Cuando los hombres se saben escuchados se vuelven débiles. Estos momentos de debilidad son la única rendija a través de la cual puede desprenderse una gota de generosidad del granito humano.

Cuanto menos dinero se tiene, más deseo suscita la vida. El deseo insatisfecho llega a hacer creer que en la vida humana hay algún misterio, algún tesoro oculto de una mágica fascinación hedonística. El dinero, pues, se debería tener en la época de la juventud, con el objeto, principalmente, de hacer comprender, por saturación, que la vida humana no tiene ningún misterio, que las fascinaciones hedonísticas son monsergas –o aproximadamente.
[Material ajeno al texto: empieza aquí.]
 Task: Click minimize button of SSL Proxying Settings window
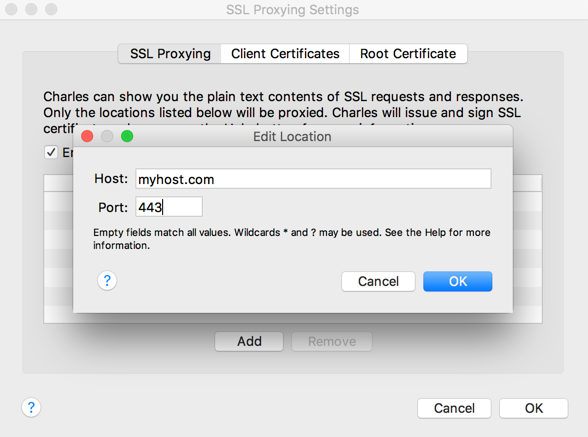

San Agustín, en la ciudad de Dios, establece una jerarquía del trabajo humano. Arriba de todo pone el trabajo intelectual; después la agricultura, por su relación con la obra de Dios, después la artesanía; en el escalón más bajo, el comercio, por razones que no vale la pena repetir. ¿Hubiera podido imaginar San Agustín que llegase un momento en que el trabajo intelectual se hiciese a precio fijo?

Libertad, nunca hay bastante –dice, o escribe, cierta gente. Es una opinión falsa. Que todo el mundo piense como quiera individualmente. Socialmente hablando, la libertad ha de tener un límite. Dudo que esta libertad de hoy pueda durar. El hablar no tiene freno. Se habla hoy de cualquier cuestión con una absoluta procacidad. No queda nada por vendimiar. Esta segregación verbal es extremadamente divertida. El tono general de las conversaciones es de una fabulosa amenidad. Pere Ynglada, que va y viene entre Barcelona, París y Londres, dice que las conversaciones de Barcelona son únicas en este momento. Ni siquiera la cuestión social es capaz de producir una cierta reflexión –un punto de gravedad indispensable. Hace el efecto de un país de tímidos dominados por la frecuencia de la audacia verbal más libre.